Task directions »
Each entry below is to be copied verbatim, with no line missing.
▼
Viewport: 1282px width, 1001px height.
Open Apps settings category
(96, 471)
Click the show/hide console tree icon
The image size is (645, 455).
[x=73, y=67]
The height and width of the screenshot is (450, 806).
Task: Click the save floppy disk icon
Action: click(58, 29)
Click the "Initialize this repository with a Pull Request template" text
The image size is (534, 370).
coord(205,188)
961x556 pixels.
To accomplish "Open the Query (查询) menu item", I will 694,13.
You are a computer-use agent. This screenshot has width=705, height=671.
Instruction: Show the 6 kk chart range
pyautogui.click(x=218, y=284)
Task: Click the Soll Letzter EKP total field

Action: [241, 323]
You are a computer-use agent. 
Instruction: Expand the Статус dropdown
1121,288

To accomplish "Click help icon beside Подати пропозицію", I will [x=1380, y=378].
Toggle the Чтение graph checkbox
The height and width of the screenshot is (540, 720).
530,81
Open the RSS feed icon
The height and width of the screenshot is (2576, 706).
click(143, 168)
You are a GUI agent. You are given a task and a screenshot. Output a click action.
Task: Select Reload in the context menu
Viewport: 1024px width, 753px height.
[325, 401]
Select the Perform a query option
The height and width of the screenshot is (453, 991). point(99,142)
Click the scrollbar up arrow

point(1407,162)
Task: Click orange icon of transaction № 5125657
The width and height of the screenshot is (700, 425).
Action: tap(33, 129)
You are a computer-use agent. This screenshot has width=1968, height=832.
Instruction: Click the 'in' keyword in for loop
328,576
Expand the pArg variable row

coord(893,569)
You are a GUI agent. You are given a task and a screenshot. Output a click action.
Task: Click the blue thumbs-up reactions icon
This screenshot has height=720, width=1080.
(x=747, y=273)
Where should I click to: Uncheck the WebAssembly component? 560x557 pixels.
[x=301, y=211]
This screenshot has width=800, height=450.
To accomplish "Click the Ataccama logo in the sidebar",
▲
Exercise answer »
Viewport: 1282px width, 1001px height.
Open Apps settings category
(96, 471)
Click the show/hide console tree icon
The image size is (645, 455).
[x=73, y=67]
The height and width of the screenshot is (450, 806).
Task: Click the save floppy disk icon
Action: click(58, 29)
Click the "Initialize this repository with a Pull Request template" text
The image size is (534, 370).
coord(205,188)
961x556 pixels.
To accomplish "Open the Query (查询) menu item", I will 694,13.
You are a computer-use agent. This screenshot has width=705, height=671.
Instruction: Show the 6 kk chart range
pyautogui.click(x=218, y=284)
Task: Click the Soll Letzter EKP total field

Action: [241, 323]
You are a computer-use agent. 
Instruction: Expand the Статус dropdown
1121,288

To accomplish "Click help icon beside Подати пропозицію", I will [x=1380, y=378].
Toggle the Чтение graph checkbox
The height and width of the screenshot is (540, 720).
530,81
Open the RSS feed icon
The height and width of the screenshot is (2576, 706).
click(143, 168)
You are a GUI agent. You are given a task and a screenshot. Output a click action.
Task: Select Reload in the context menu
Viewport: 1024px width, 753px height.
[325, 401]
Select the Perform a query option
The height and width of the screenshot is (453, 991). point(99,142)
Click the scrollbar up arrow

point(1407,162)
Task: Click orange icon of transaction № 5125657
The width and height of the screenshot is (700, 425).
Action: tap(33, 129)
You are a computer-use agent. This screenshot has width=1968, height=832.
Instruction: Click the 'in' keyword in for loop
328,576
Expand the pArg variable row

coord(893,569)
You are a GUI agent. You are given a task and a screenshot. Output a click action.
Task: Click the blue thumbs-up reactions icon
This screenshot has height=720, width=1080.
(x=747, y=273)
Where should I click to: Uncheck the WebAssembly component? 560x557 pixels.
[x=301, y=211]
This screenshot has width=800, height=450.
To accomplish "Click the Ataccama logo in the sidebar",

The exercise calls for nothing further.